NICE (National Institute for Health and Care Excellence) https://www.nice.org.uk/ in the UK has issued guidance to doctors to help them understand more about endometriosis and advised not to ignore women who present with chronic pelvic pain.
You can read the article in the Guardian newspaper here.
The main thrust of this is not to ignore / dismiss women who present with chronic pelvic pain. This is great news. I truly hope women will be listened to properly & trusted to know their own bodies. This is a far cry from my own experience until I found a female doctor who listened, cared and left no stone unturned.
Honestly when I think back to sitting with GP explaining I’d passed out again with pain & be told to take an ibuprofen. I’d be saying, by way of explanation, that the pain is worse than childbirth, which was no exaggeration. And anyway, labour pains are good pains because you know it’s your body contracting to push out your baby, and will be over when baby is born, unlike endometriosis which goes on and on, twisting your organs viciously around your body and making you fall to the floor doubled over with the most horrendous cramps.
I’d be crawling on the floor, begging my eldest child to run to the cupboard and fetch me the strongest painkillers possible which I would hope would take effect before I’d pass out.

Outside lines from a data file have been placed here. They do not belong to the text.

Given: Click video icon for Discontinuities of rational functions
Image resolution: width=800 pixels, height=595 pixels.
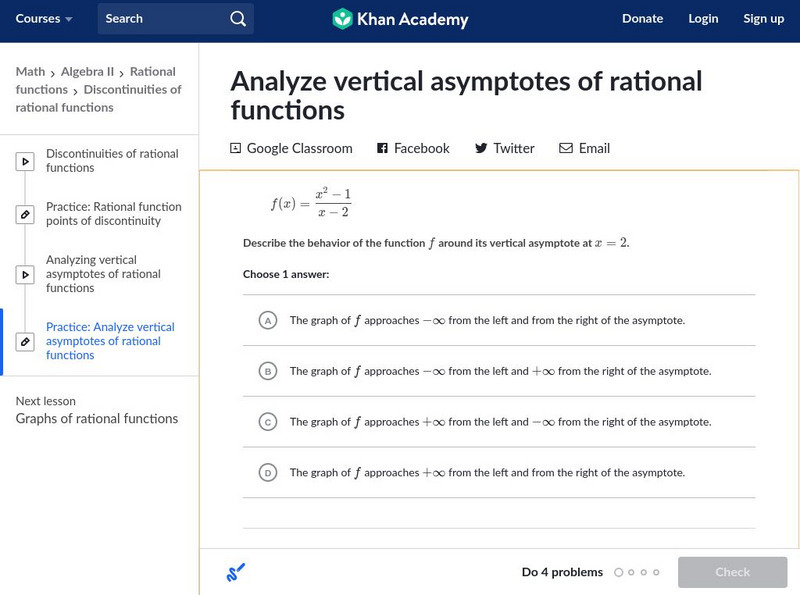Looking at the screenshot, I should [26, 161].
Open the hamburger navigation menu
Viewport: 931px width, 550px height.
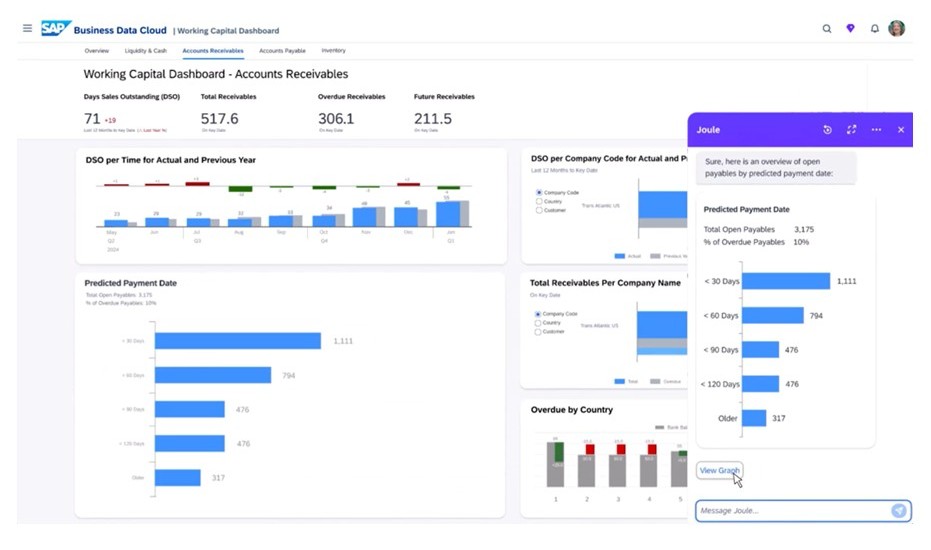pyautogui.click(x=27, y=29)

I’d get on the floor so as to not do myself serious damage in case the worst happened and I lost consciousness.
There would be mornings when I’d wonder whether I’d actually make the school run or not. I’d have to have a coffee first thing and take Lucozade in the car with me just to keep going. I’d be on Naproxen and co-codamol day and night just to survive.

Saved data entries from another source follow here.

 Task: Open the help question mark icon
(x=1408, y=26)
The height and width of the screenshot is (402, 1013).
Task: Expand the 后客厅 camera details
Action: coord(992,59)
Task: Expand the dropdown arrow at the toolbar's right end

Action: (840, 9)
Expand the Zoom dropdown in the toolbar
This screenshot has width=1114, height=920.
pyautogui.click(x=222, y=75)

Still, it took 5 years to get a diagnosis from the first time I passed out with pain and heavy bleeding. It didn’t help that my body reacted badly to being on the contraceptive pill which was most doctors’ answer to my symptoms, and I was worried for a long time about trying the mirena coil due to the hormonal effect. In the end, the mirena did work out well for me in stopping the heavy bleeding. It didn’t however stop the pain from the endo but it did rule out heavy bleeding as the only cause of the pain and fainting.
In my case, the endo (womb lining growing outside the womb) had grown in many places. I had a few endometrioma, which are cysts filled with endo tissue, growing on my ovaries. The left one was medium sized and had stuck to the back wall of my womb, dragging my ovary around the back of my womb.

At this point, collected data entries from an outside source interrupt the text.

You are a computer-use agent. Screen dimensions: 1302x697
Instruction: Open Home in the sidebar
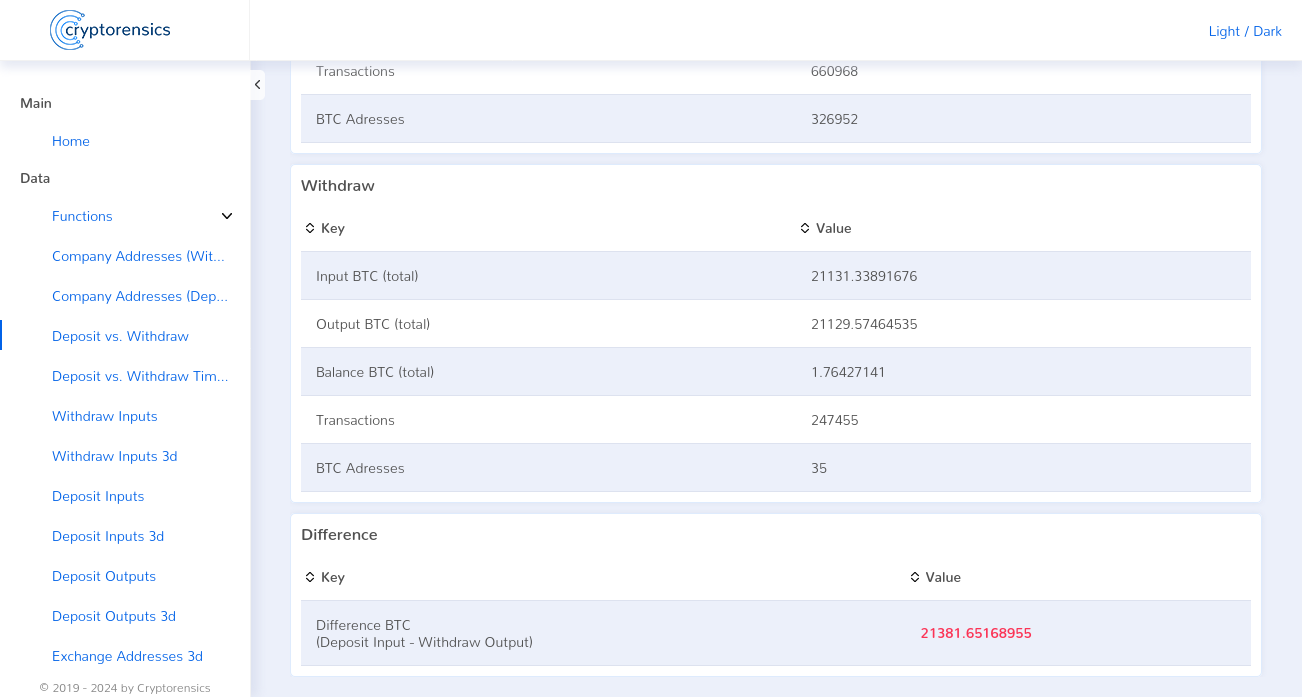(x=71, y=141)
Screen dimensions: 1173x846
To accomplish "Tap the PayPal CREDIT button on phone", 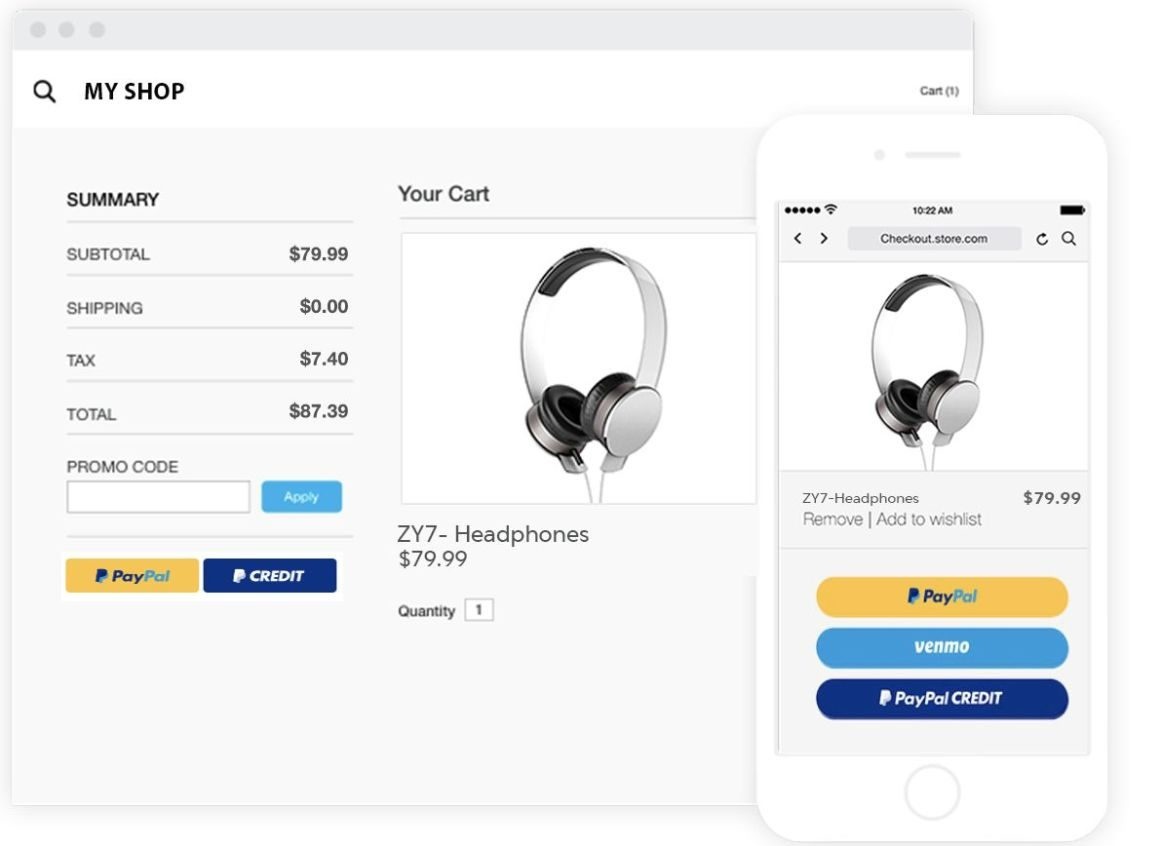I will pos(942,699).
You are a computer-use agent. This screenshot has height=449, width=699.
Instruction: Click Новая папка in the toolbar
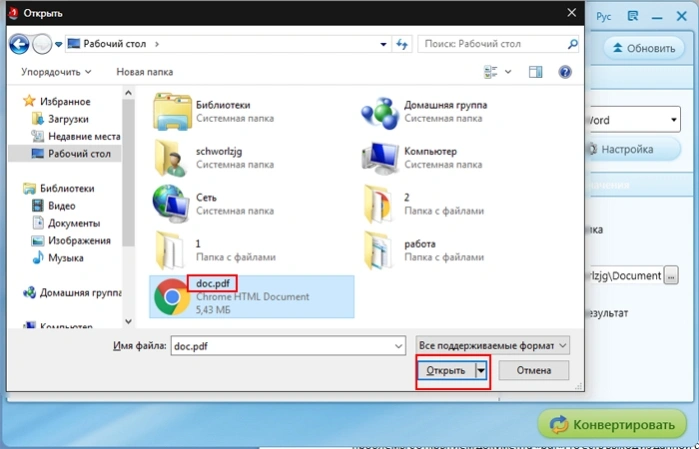[144, 72]
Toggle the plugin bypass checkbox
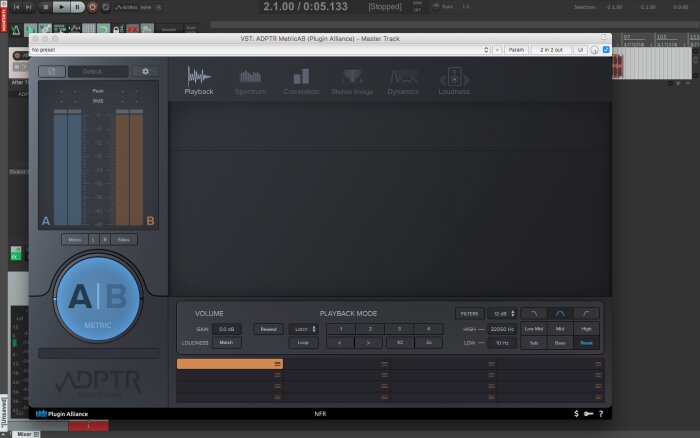Screen dimensions: 700x438 [x=607, y=48]
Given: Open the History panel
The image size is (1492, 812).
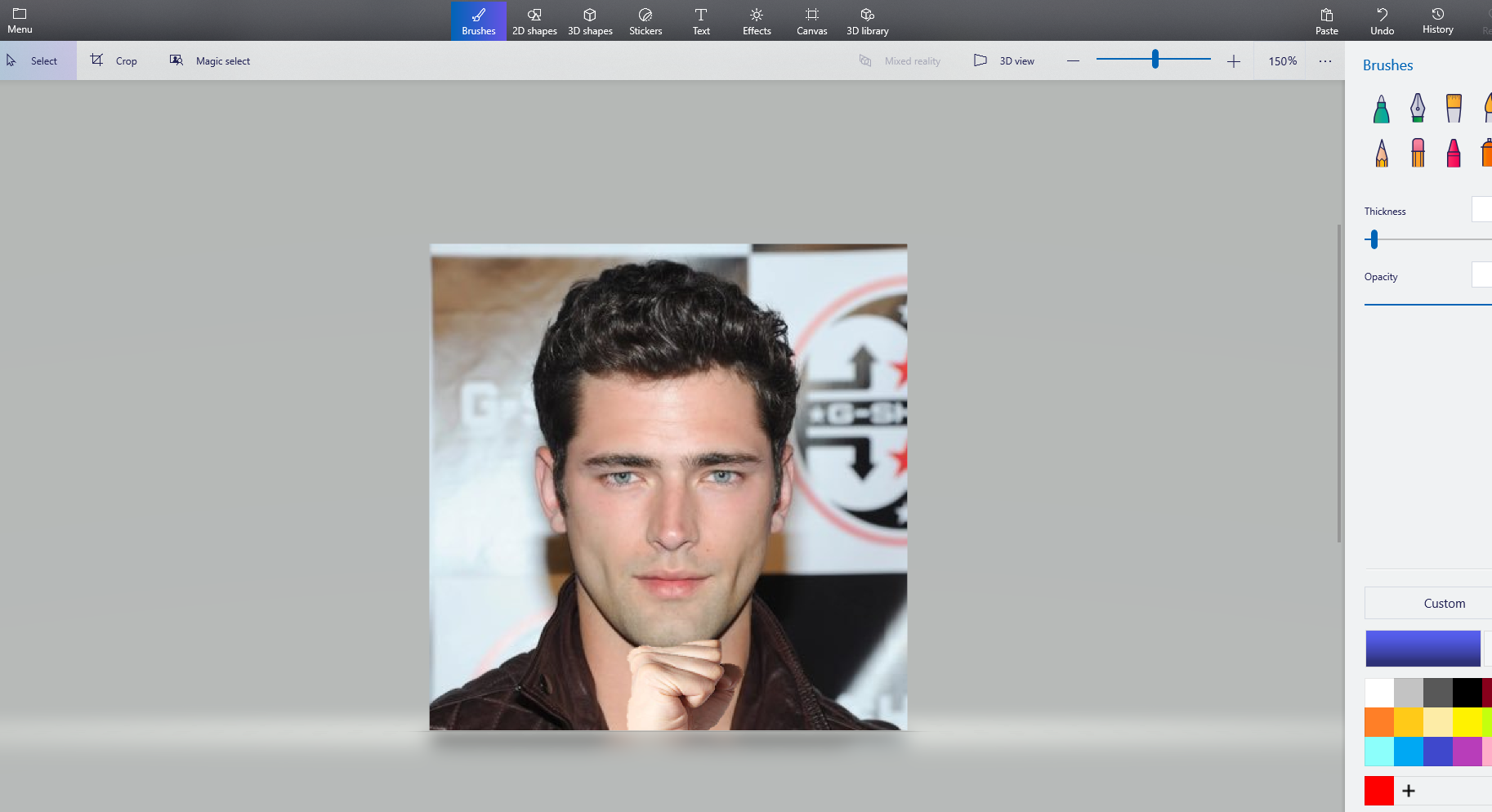Looking at the screenshot, I should coord(1437,20).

My bowel was stuck to my womb and the surgeon described my womb as ‘locked and frozen into the wrong place’. There was also a lot of endo lining at the back of my womb in the PoD (Pouch of Douglas – seriously, this unattractive sounding thing is an anatomical feature of women’s bodies – look it up!) and can produce horrendous back ache to accompany all the other delightful symptoms of pain.
Post surgery I feel like someone pressed reset on my body 😀 I’ve gone back in time 5 years – in a good way. I have more energy and just getting up on a morning and functioning normally without taking painkillers is like a miracle. Knowing that I’ll be able to drive my kids to school without panicking about passing out at the wheel is an understandable weight off my mind.
Still, the other day, my daughter come out with a classic because you didn’t think my ex could stop himself from having an opinion on this, do you?
I can’t believe that I was surprised and that I let it get to me. She said: “Daddy says your pain wasn’t really that bad. Your operation wasn’t really that serious either”.
Aarrrrrgh. Perhaps he sees himself as a GP?
I have no words to describe how I feel about him saying this to our daughter. I did, however, put her straight. I prefer straight talking, openness and honesty in all communications, including with my 7 year old daughter. She knows what she saw with her own eyes every month for all those years. And she knows that Mummy is now thankfully well and much better. She’s a smart cookie.
Yes it’s a sad state of affairs that she has to know that her dad tells lies, but isn’t it better that she knows the truth than lives in a permanent state of confusion? I think so.
Back to the guidelines and what they will mean for women going forward. It’s bad enough living in that kind of pain but asking for help and not being heard is unacceptable.
I hope that these guidelines will truly makes a difference for the very many women suffering with the hideous and very real pain of endometriosis and that it will enable them to get an early diagnosis & effective treatment. 💛💛
Much love to anyone suffering with hidden pain. Keep talking. Keep telling people how you feel. The right people will listen, care and help.